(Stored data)
■ ■ ■ ■ ■

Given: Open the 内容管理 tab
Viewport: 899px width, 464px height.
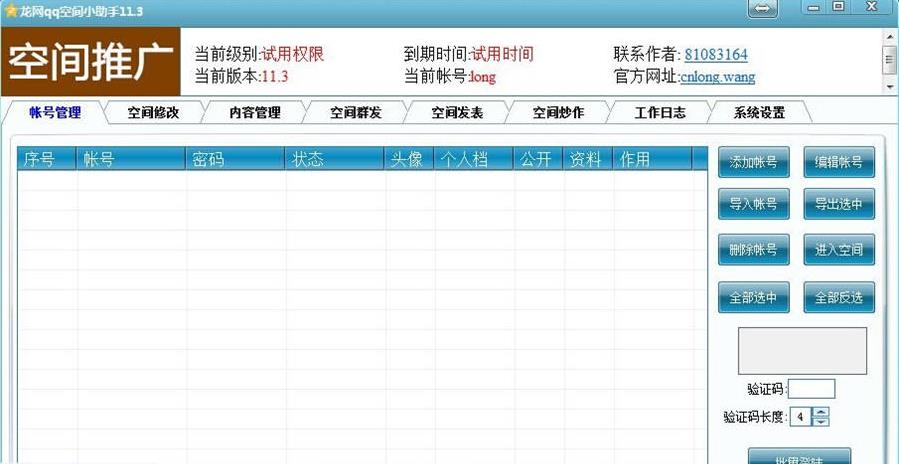Looking at the screenshot, I should pos(254,113).
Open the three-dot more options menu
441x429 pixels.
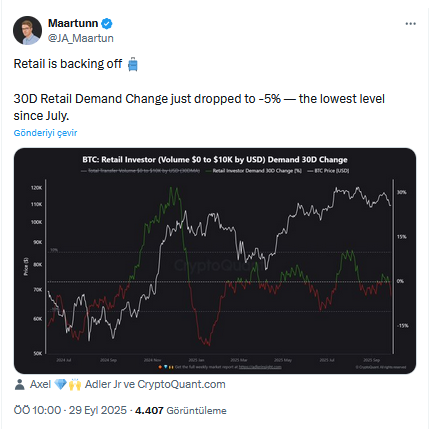point(410,24)
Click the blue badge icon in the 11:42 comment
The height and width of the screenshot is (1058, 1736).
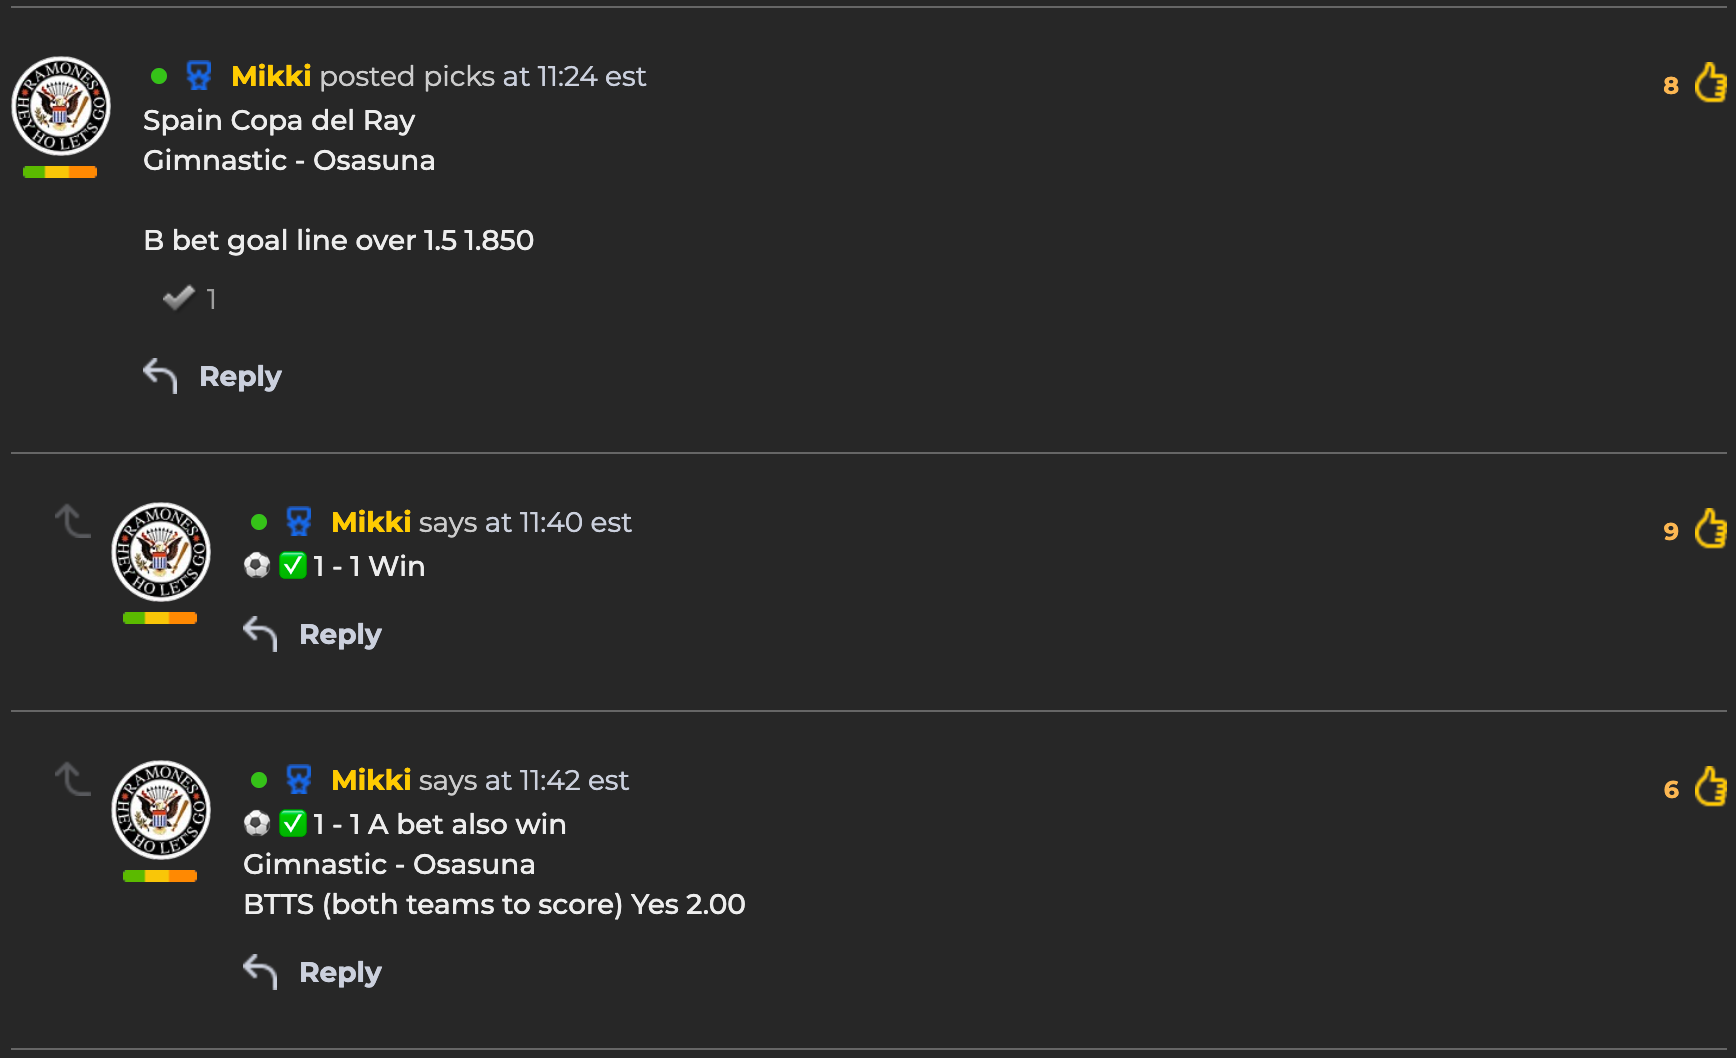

■ ■ ■ ■ ■

Your reply should consist only of the lines running from the line with "441x429 pixels." to the end of the entries, both included, copied exactly and without any pictures.

441x429 pixels.
point(410,24)
Click the blue badge icon in the 11:42 comment
The height and width of the screenshot is (1058, 1736).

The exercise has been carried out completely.